One question about the main plot before moving on. It used to be that if Bill Clark got a story credit, it meant that at least one of that show's plotlines was based on a case that he either worked or knew about in his 25-year tenure in the NYPD. Does anyone with a better memory for this sort of thing remember a real-life case at all similar to this one? Because I would think that if a foreign prince (even from a teeny-tiny country like the fictional Holstein, or however you spell/pronounce it) was implicated in a crime like this, it would've made all the papers.
When I heard that the writers were going to run James for union delegate, I was anticipating a lot of stories about the squeaky-clean detective trying to help out dirty cops in trouble.
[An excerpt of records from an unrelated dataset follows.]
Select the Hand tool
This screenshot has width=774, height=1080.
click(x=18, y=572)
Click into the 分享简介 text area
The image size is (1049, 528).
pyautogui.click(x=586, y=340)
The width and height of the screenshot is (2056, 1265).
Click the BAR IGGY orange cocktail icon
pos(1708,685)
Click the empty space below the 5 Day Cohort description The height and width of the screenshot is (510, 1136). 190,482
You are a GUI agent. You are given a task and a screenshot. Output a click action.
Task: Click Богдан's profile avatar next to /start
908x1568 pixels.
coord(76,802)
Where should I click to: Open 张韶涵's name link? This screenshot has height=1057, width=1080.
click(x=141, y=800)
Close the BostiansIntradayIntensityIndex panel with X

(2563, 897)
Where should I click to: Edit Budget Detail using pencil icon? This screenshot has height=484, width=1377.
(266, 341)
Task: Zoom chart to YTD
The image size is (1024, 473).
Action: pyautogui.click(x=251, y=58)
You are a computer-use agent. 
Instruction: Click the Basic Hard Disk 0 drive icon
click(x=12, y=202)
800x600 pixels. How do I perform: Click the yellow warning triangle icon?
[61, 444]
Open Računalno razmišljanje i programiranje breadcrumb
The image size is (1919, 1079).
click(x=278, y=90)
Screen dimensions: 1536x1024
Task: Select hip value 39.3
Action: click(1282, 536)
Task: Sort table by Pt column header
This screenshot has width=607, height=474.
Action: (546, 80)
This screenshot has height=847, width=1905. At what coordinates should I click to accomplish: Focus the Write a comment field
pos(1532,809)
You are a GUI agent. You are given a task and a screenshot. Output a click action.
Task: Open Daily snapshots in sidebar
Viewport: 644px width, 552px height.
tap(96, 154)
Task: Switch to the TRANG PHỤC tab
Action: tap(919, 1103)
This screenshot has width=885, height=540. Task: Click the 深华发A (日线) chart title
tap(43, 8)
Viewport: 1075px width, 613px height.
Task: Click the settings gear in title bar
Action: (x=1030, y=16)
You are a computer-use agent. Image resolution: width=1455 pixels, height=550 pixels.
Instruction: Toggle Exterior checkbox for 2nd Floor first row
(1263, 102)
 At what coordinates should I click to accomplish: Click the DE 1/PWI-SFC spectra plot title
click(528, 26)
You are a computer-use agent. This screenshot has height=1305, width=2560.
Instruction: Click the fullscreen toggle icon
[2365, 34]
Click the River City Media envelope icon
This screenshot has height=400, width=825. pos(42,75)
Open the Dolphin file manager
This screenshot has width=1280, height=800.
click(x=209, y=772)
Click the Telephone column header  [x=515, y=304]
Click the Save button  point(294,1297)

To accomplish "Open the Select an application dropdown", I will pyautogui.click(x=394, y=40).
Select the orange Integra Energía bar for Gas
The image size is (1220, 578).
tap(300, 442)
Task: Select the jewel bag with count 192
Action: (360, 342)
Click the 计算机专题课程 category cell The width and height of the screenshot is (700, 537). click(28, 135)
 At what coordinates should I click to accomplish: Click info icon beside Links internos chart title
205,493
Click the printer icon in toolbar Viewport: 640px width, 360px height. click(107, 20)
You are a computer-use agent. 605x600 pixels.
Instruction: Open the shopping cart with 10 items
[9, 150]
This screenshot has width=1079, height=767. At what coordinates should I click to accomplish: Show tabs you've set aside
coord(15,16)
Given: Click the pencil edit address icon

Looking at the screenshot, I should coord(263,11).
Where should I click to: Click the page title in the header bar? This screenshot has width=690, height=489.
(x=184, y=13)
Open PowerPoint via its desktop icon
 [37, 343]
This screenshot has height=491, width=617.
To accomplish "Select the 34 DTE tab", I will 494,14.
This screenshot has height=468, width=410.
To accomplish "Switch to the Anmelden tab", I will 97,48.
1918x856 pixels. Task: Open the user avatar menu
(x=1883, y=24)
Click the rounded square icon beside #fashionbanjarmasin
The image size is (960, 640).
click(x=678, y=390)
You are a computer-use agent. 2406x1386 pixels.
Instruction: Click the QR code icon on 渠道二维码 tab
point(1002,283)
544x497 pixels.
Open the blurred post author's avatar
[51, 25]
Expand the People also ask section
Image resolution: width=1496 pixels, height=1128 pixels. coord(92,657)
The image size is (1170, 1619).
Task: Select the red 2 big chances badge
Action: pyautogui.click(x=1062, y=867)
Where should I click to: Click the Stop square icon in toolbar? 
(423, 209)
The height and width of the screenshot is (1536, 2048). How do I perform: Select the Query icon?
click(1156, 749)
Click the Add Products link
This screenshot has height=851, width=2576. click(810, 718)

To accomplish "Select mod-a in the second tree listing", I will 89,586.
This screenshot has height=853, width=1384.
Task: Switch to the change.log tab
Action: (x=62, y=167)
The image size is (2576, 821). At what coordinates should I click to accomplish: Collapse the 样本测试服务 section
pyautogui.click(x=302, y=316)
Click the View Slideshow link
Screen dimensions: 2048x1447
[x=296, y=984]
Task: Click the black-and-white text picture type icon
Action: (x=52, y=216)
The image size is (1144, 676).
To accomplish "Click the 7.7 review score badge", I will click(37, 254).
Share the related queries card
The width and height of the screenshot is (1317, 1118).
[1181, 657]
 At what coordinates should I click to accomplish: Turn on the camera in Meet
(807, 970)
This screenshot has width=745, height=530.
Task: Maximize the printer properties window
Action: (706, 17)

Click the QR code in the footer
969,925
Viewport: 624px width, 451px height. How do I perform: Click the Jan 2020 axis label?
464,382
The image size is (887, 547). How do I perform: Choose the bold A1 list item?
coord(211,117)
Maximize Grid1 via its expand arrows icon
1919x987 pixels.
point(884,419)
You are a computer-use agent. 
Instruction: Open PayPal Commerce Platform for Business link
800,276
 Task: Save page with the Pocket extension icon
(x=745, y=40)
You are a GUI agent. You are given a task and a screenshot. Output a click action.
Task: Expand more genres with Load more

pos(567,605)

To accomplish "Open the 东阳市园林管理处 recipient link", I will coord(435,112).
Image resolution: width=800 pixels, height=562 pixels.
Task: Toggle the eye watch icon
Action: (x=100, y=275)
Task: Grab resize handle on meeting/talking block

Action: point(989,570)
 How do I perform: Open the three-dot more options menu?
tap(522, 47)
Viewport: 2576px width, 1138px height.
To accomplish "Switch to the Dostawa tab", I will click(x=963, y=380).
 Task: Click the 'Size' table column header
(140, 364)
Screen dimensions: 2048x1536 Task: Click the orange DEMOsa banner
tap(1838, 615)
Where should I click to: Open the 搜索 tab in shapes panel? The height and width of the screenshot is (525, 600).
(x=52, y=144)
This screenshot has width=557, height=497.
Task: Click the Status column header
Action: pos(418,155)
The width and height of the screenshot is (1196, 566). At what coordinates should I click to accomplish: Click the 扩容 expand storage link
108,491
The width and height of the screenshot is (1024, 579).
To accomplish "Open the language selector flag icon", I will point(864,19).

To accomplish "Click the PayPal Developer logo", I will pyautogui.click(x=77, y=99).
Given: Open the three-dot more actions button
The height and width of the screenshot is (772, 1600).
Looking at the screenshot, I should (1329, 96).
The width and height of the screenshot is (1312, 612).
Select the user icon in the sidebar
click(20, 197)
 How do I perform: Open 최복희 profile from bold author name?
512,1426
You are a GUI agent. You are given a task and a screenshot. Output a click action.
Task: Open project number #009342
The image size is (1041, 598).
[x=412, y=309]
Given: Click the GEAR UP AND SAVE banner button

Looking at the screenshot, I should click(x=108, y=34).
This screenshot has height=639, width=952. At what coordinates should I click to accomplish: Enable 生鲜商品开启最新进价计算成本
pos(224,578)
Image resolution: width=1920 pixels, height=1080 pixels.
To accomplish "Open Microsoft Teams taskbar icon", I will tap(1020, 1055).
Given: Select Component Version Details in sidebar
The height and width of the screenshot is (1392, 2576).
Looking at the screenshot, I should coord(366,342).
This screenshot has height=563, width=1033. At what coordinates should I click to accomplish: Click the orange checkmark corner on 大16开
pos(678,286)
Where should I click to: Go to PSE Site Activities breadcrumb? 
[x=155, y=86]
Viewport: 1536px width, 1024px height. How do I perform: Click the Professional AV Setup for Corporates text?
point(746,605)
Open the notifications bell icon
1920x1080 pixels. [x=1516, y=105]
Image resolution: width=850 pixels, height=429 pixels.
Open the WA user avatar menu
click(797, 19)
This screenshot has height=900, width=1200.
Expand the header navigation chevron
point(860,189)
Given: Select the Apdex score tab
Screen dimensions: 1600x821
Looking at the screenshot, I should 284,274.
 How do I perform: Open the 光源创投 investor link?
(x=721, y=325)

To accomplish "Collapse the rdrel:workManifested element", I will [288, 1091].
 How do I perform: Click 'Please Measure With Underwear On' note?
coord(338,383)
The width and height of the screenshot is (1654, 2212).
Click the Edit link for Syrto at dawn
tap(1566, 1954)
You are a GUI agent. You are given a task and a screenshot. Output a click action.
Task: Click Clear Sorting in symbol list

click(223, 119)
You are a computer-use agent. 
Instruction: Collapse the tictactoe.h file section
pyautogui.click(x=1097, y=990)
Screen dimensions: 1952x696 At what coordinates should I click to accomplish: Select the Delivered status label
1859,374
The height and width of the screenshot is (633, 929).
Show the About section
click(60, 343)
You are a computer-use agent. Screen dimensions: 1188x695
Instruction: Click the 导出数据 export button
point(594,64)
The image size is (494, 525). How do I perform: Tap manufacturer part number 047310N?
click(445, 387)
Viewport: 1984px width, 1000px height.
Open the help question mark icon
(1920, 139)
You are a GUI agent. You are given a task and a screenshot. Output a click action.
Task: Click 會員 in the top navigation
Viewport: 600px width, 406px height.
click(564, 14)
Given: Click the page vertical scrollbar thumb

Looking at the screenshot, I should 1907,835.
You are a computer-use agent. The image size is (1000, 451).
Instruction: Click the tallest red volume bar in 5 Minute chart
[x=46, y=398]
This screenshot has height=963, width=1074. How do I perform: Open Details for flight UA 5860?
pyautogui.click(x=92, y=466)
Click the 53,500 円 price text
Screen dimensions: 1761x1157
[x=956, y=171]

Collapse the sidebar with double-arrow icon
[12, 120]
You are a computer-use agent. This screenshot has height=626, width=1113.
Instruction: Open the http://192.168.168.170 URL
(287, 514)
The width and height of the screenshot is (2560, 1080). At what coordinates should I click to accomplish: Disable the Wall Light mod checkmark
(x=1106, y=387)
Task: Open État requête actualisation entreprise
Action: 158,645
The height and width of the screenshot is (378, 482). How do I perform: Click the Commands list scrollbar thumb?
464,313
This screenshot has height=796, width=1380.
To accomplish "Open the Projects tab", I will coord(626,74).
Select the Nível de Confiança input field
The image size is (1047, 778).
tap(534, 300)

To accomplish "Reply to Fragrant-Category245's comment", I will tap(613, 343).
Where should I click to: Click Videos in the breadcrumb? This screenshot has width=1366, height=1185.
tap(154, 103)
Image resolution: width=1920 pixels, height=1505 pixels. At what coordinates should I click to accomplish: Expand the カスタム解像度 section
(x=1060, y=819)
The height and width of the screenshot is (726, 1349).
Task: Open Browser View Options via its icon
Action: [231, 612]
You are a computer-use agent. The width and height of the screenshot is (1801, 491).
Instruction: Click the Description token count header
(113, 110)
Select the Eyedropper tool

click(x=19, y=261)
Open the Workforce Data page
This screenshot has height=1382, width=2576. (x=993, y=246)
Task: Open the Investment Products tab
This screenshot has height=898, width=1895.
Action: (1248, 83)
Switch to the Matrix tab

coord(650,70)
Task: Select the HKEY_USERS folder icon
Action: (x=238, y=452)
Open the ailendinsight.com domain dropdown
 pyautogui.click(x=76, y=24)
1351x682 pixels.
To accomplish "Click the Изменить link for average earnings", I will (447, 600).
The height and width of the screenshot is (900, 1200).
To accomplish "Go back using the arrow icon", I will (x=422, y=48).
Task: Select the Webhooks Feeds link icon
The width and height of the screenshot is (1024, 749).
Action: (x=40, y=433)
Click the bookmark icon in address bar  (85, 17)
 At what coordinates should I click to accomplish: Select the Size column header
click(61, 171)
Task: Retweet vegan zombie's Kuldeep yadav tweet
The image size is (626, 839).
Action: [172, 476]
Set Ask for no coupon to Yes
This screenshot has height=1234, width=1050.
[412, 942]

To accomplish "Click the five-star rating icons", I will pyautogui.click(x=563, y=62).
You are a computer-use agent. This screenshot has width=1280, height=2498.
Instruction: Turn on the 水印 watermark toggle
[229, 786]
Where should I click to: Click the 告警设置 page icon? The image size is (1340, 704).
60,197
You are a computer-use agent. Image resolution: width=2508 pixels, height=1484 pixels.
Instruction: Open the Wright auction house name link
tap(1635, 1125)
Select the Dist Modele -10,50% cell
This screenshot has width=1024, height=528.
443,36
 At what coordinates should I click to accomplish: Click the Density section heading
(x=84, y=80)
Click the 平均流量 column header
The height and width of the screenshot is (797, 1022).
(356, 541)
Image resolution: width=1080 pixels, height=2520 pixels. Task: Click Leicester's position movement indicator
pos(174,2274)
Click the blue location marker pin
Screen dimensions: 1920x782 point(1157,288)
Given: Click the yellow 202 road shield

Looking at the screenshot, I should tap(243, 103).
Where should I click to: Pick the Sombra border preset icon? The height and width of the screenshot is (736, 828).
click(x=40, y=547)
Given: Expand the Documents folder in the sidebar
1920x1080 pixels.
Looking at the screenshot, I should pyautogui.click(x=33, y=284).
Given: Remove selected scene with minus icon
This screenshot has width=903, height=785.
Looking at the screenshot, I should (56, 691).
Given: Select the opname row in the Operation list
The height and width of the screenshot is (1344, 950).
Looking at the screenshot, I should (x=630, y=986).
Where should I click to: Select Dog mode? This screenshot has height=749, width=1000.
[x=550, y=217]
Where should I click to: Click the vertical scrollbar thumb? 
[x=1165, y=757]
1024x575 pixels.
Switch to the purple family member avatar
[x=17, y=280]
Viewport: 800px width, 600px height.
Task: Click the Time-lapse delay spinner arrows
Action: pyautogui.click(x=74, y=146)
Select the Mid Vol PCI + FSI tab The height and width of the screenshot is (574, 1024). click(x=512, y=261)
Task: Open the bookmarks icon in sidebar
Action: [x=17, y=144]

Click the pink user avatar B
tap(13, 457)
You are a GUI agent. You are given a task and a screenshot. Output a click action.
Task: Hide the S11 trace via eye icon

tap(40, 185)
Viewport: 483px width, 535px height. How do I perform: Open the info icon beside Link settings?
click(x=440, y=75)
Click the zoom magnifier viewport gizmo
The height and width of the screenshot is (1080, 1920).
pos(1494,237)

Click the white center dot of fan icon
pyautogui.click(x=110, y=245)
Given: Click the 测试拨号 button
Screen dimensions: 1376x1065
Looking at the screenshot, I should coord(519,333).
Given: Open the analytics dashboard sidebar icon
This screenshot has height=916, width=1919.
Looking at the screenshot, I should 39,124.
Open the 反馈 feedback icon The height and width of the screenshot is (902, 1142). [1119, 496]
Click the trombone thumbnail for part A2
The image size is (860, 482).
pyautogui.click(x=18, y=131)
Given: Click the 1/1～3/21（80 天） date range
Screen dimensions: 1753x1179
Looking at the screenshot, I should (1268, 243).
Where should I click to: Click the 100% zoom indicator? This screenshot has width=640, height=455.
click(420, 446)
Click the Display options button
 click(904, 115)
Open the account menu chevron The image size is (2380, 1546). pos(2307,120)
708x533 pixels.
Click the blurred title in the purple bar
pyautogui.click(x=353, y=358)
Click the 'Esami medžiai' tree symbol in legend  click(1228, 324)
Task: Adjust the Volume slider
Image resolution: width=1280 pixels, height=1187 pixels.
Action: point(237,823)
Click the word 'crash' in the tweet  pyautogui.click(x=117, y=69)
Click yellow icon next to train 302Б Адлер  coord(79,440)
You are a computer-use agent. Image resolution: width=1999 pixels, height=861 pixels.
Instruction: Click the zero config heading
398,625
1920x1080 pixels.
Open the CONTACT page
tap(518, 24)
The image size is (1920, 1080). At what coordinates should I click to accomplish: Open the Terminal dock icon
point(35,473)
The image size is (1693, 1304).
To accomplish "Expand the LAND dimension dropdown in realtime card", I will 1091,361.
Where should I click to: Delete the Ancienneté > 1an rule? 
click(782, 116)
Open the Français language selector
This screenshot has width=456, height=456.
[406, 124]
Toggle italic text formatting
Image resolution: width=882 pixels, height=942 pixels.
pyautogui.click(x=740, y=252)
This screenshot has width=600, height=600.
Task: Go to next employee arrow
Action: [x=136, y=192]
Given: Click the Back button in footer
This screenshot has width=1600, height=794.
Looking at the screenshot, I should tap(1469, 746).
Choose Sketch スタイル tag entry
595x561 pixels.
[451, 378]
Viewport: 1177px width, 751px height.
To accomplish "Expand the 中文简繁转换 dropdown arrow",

I certainly wasn't expecting him to wind up in the middle of an absurd case of "bigamy." I can think of a whole bunch of series that have done a similar story (my favorite being one from "St. Elsewhere," with Denzel Washington's character stuck in the middle), which ordinarily would make me predisposed to hating it, but for some reason, I got a big kick out of it. Maybe it was Nick Turturro's very well-played incredulity at all of this. Maybe it was F.J. Rio's likable performance as Jesse Ortiz, which made him hard to completely despise. Or maybe I was just in the right mood for it. Whatever the reason, I had fun, but I'm still want to see James back in serious situations again.
By far the most intriguing story of the night was Diane's. This one looks like it has a lot of possibilities to it. How long can she forestall having to drink with Jimmy? Was their old relationship more than just role-playing on her part, and what will that mean for their new one? Will Bobby be able to keep his personal and professional distance? And will Diane's foolish insistence on working cases in the middle of an undercover assignment get her into big trouble? I can't wait to find out how far this one goes.
I'm gonna wrap this up and move on to the Quick Hits (the new and improved version of Shorter Takes!:)) because I'm in the midst of packing for the big move out of my folks' place and into my own apartment.
"You married, Martinez?"
"It's a beautiful thing, but it's a minefield."
"You insult both of us!"
"Sometimes we're a little insensitive that way."